A report issued earlier this week by the UN Committee on the Rights of the Child said there have been several recent reports of “several cases of mass executions of boys, as well as reports of beheadings, crucifixions of children and burying children alive.” The group has also been known to sell abducted children as sex slaves, writes Stephanie Nebehay for Al Arabiya News. Some are imprisoned and subjected to rape while others are sold at market with a price tag stuck to them.
The committee went on to say that the group has been using boys under the age of 18, particularly those who are “mentally challenged,” as suicide bombers, bomb makers, informants and human shields. A recent video showed a young boy, who was possibly a foreign fighter from Central Asia, executing two unknown men. Another video placed online showed children as young as 8 years old being trained to become child soldiers.
“We are really deeply concerned at torture and murder of those children, especially those belonging to minorities, but not only from minorities,” committee expert Renate Winter told a news briefing. “The scope of the problem is huge.”

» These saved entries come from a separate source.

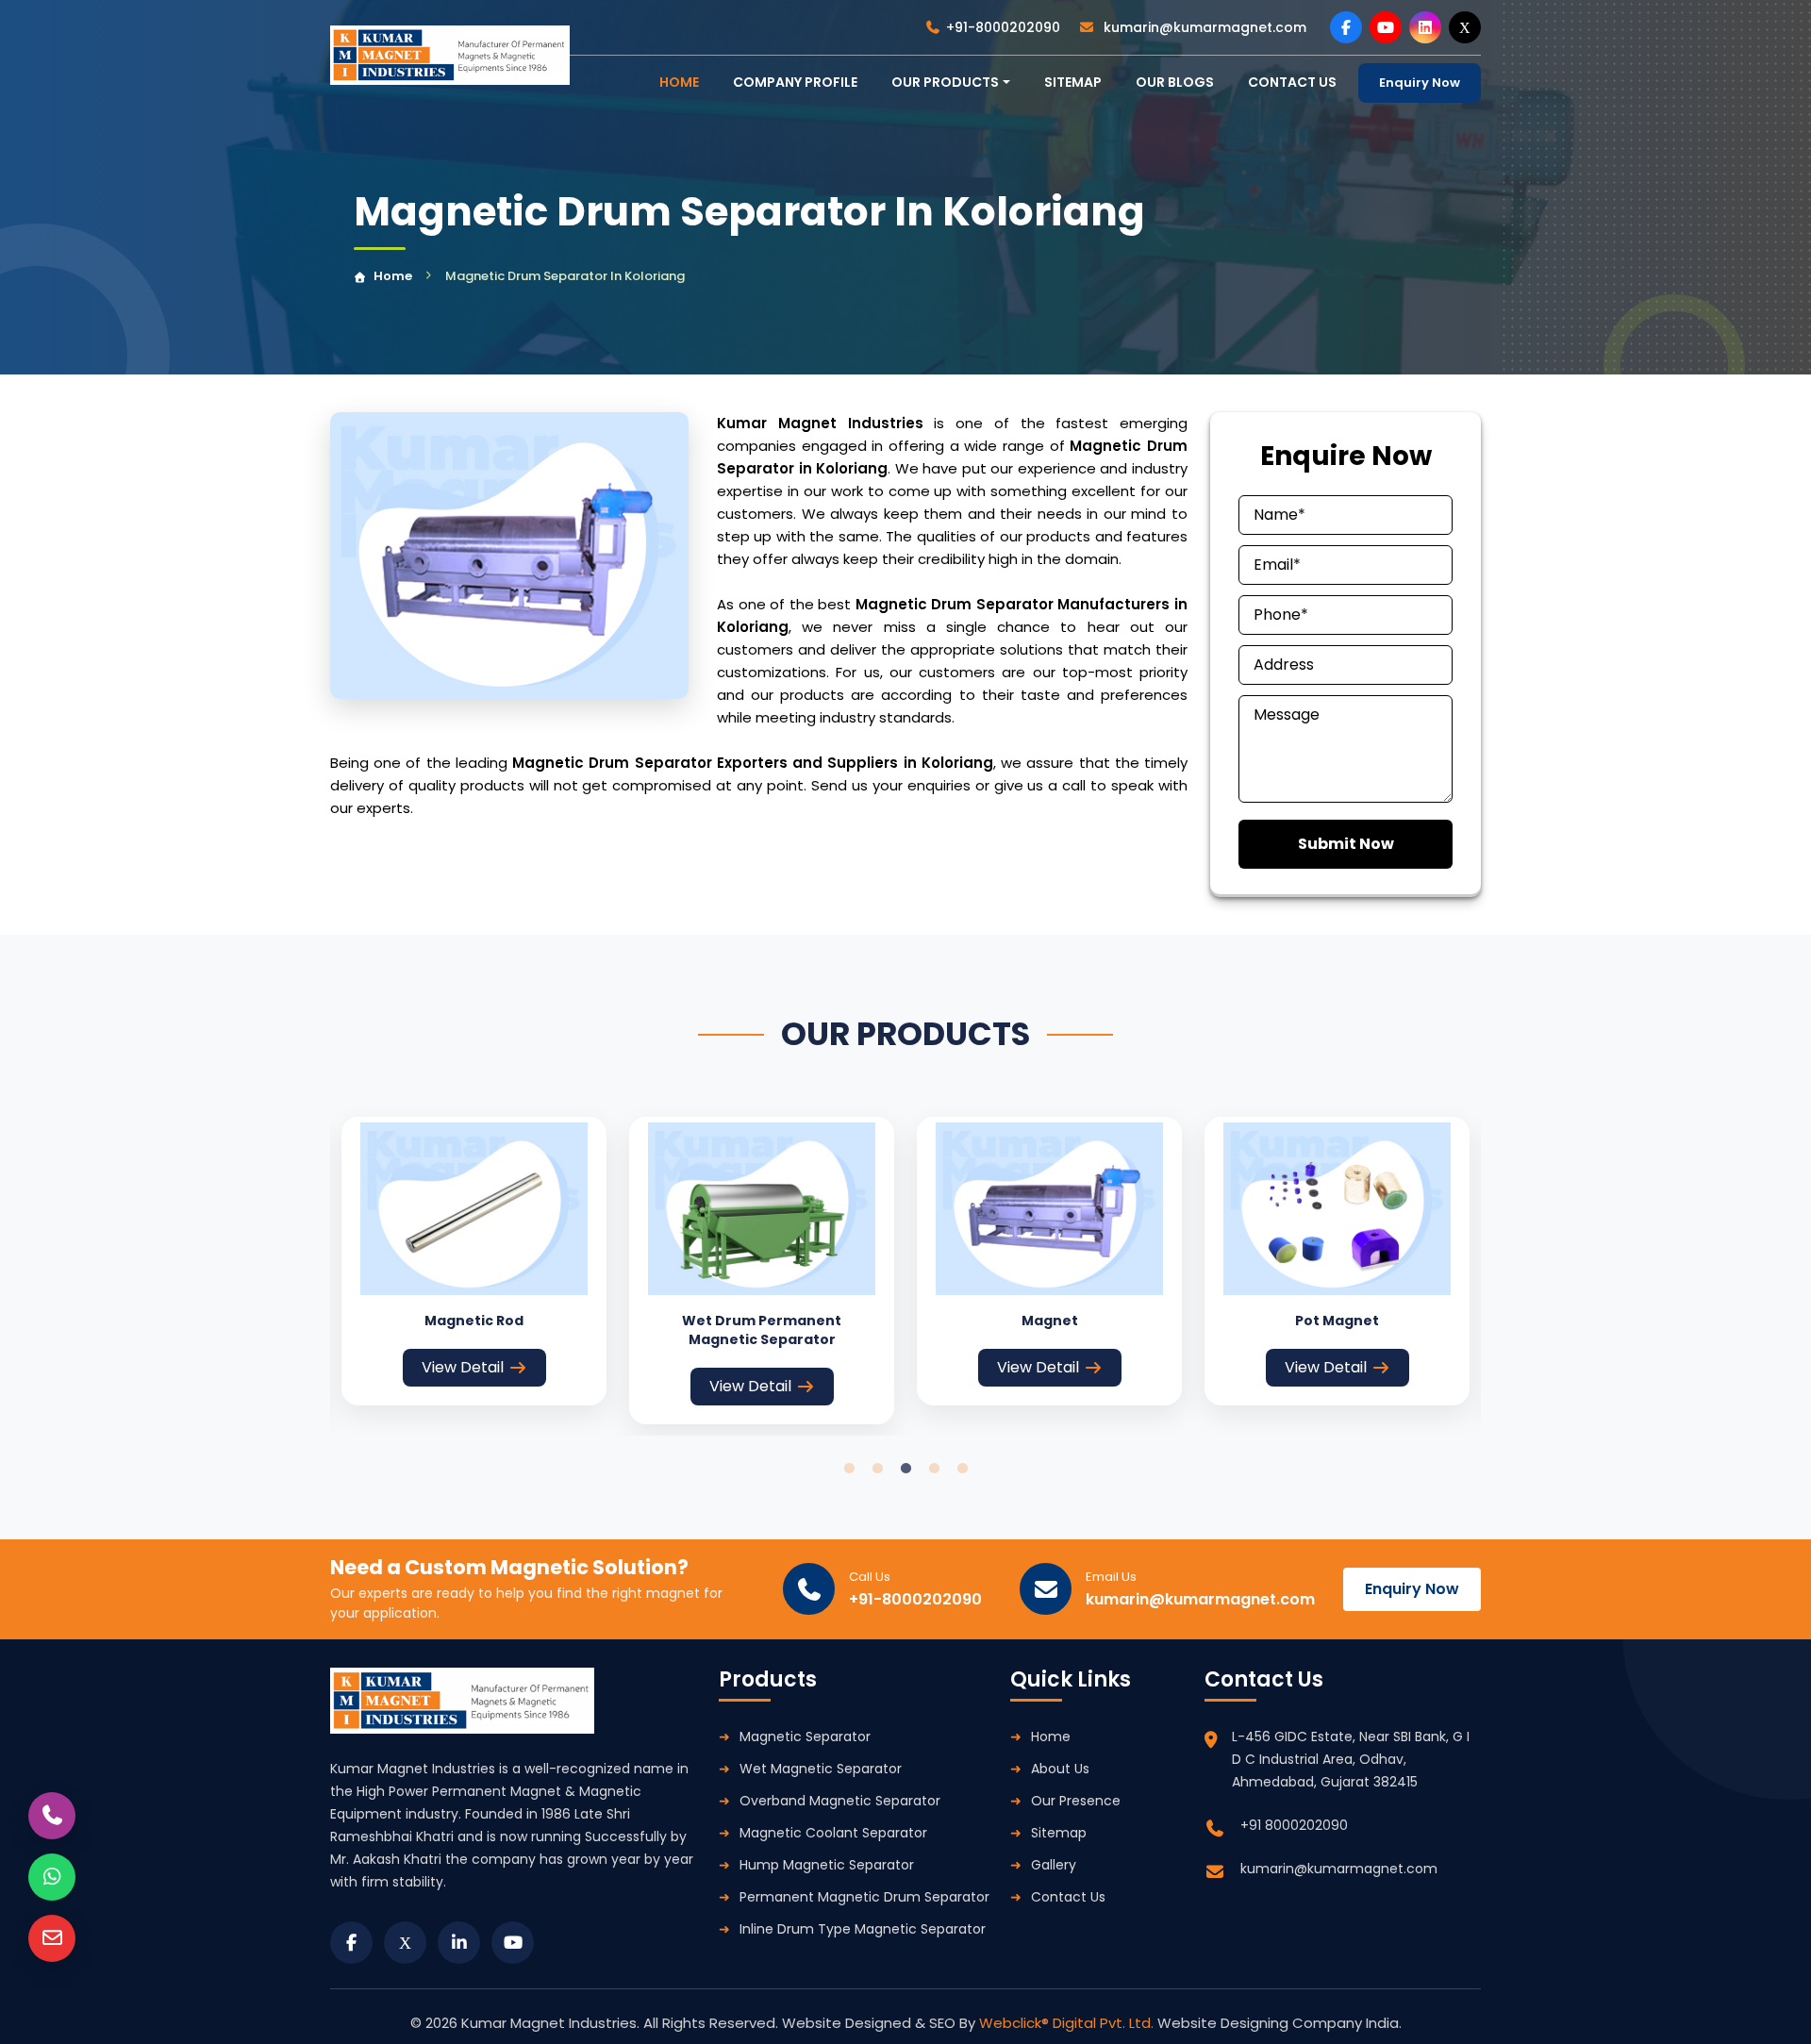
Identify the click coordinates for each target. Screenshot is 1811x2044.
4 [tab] (933, 1468)
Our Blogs (1175, 82)
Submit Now (1346, 844)
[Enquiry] (51, 1938)
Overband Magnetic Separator (839, 1800)
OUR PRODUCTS (945, 82)
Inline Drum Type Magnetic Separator (862, 1928)
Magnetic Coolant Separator (833, 1832)
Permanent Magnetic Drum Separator (864, 1896)
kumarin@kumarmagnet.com (1203, 27)
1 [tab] (848, 1468)
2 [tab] (877, 1468)
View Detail (463, 1367)
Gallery (1053, 1864)
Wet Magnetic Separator (820, 1768)
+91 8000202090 (1294, 1825)
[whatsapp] (51, 1877)
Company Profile (795, 82)
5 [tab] (962, 1468)
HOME (679, 82)
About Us (1060, 1768)
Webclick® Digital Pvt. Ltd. (1068, 2023)
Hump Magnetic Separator (826, 1864)
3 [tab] (905, 1468)
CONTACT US (1292, 82)
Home (393, 276)
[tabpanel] (474, 1261)
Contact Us (1068, 1896)
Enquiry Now (1419, 82)
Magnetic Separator (805, 1736)
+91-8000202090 (1003, 27)
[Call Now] (51, 1815)
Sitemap (1073, 82)
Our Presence (1076, 1800)
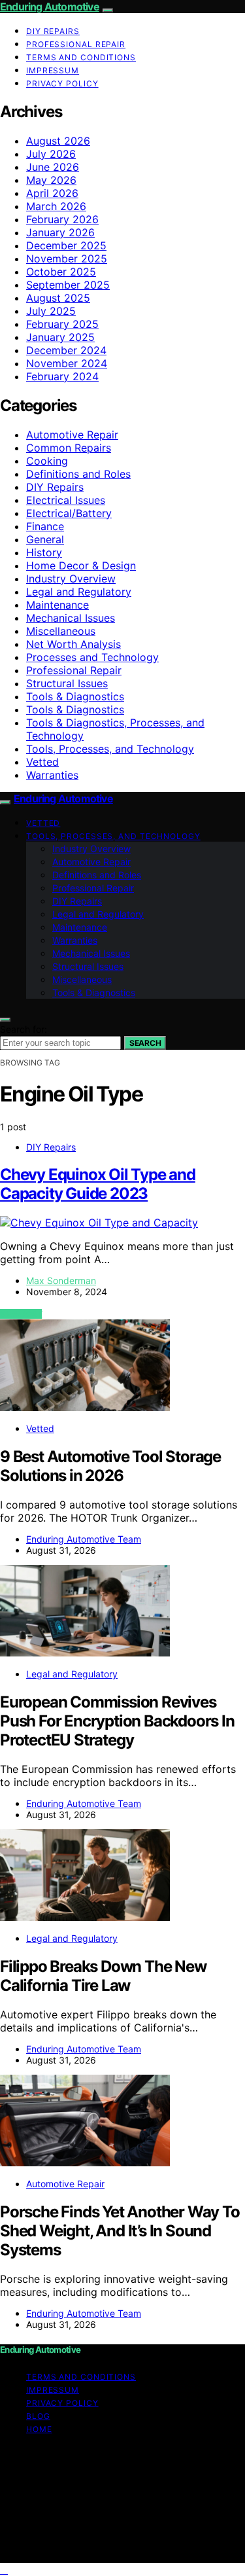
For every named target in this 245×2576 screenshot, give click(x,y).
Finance (45, 526)
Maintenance (57, 604)
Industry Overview (71, 578)
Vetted (42, 761)
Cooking (47, 460)
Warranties (52, 774)
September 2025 (68, 284)
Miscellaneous (60, 630)
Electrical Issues (65, 500)
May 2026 (51, 180)
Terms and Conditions (81, 57)
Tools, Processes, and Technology (110, 748)
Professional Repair (75, 44)
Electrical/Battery (69, 513)
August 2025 (58, 297)
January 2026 (60, 232)
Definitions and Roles (78, 473)
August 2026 (58, 140)
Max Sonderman (61, 1280)
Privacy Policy (62, 83)
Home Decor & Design (81, 565)
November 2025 (66, 258)
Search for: (23, 1029)
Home (39, 2429)
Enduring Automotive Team (83, 1539)
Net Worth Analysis (73, 644)
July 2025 (51, 310)
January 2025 (60, 337)
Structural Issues (67, 683)
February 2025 (62, 324)
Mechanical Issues (70, 617)
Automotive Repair (72, 434)
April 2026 (52, 193)
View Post (21, 1314)
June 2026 (52, 166)
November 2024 (66, 363)
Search (145, 1043)
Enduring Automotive (49, 6)
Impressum (52, 70)
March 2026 (56, 206)
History (44, 552)
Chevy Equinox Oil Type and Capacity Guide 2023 (97, 1184)
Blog (38, 2416)
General (45, 539)
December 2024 (66, 350)
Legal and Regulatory (78, 591)
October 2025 (61, 271)
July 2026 (51, 153)
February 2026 (62, 219)
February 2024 (62, 376)
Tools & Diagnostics (75, 696)
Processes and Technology (92, 657)
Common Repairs (68, 447)
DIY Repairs (53, 31)
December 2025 (66, 245)
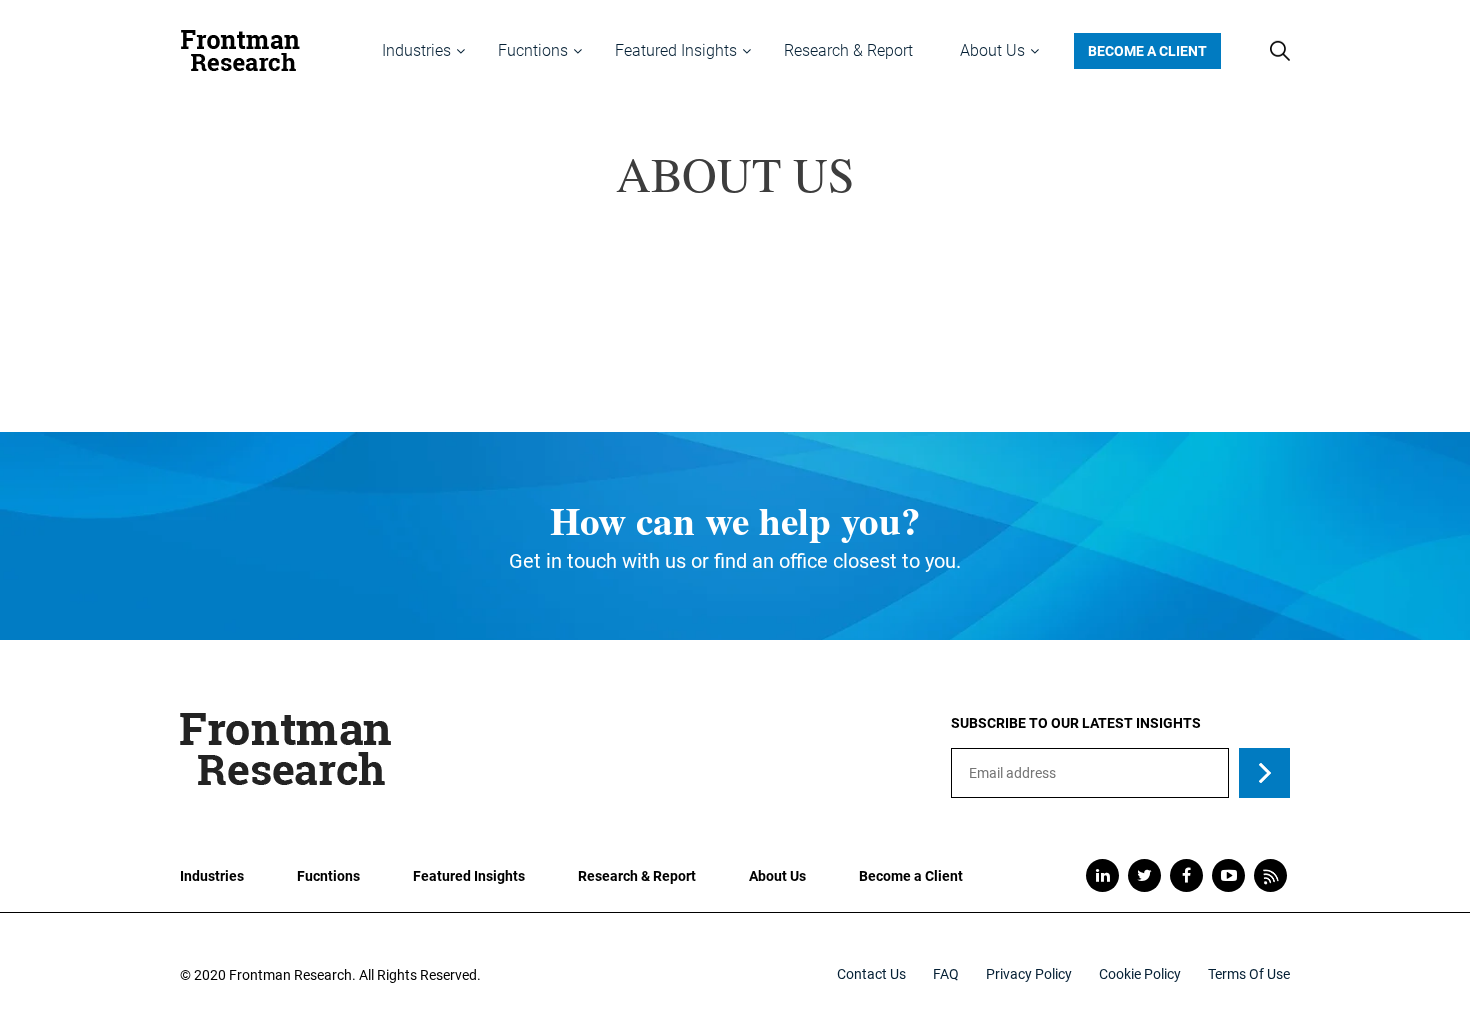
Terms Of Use (1249, 974)
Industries (212, 876)
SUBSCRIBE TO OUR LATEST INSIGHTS (1076, 723)
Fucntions (328, 876)
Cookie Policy (1140, 974)
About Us (777, 876)
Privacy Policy (1029, 974)
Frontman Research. (292, 975)
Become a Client (1147, 51)
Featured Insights (469, 876)
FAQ (946, 974)
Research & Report (637, 876)
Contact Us (871, 974)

ISIS is a breakaway Al-Qaeda group that has killed thousands and forced hundreds of thousands more from their homes in a “reign of terror.” The group recently released a video of a captured Jordanian pilot being burned alive.
The group has bragged on social media about its ability to gain children for its army after seizing large portions of Iraq and Syria the previous year. The group, which now controls an area about the same size as Indiana, has released numerous videos and pictures showing young children holding automatic weapons while in training or in formation.
The report notes that ISIS is not the only party using child soldiers and breaking international treaties in the process. The Iraqi militia fighting ISIS has also been known to recruit underage soldiers, and the Free Syrian Army is looking into bringing in refugee youth, writes Robin Wright for The Wall Street Journal.
Iraq’s military is currently having difficulty with its fight against the Islamic State and the government is asking for additional weapons and training be offered to their soldiers.
The UN agency is asking for even more to be done, saying the country needs to “take all necessary actions to ensure the safety and protection of children and their families.”
The U.N. body, which reviewed Iraq’s record for the first time since 1998, denounced “the systematic killing of children belonging to religious and ethnic minorities by the so-called ISIL, including several cases of mass executions of boys, as well as reports of beheadings, crucifixions of children and burying children alive”.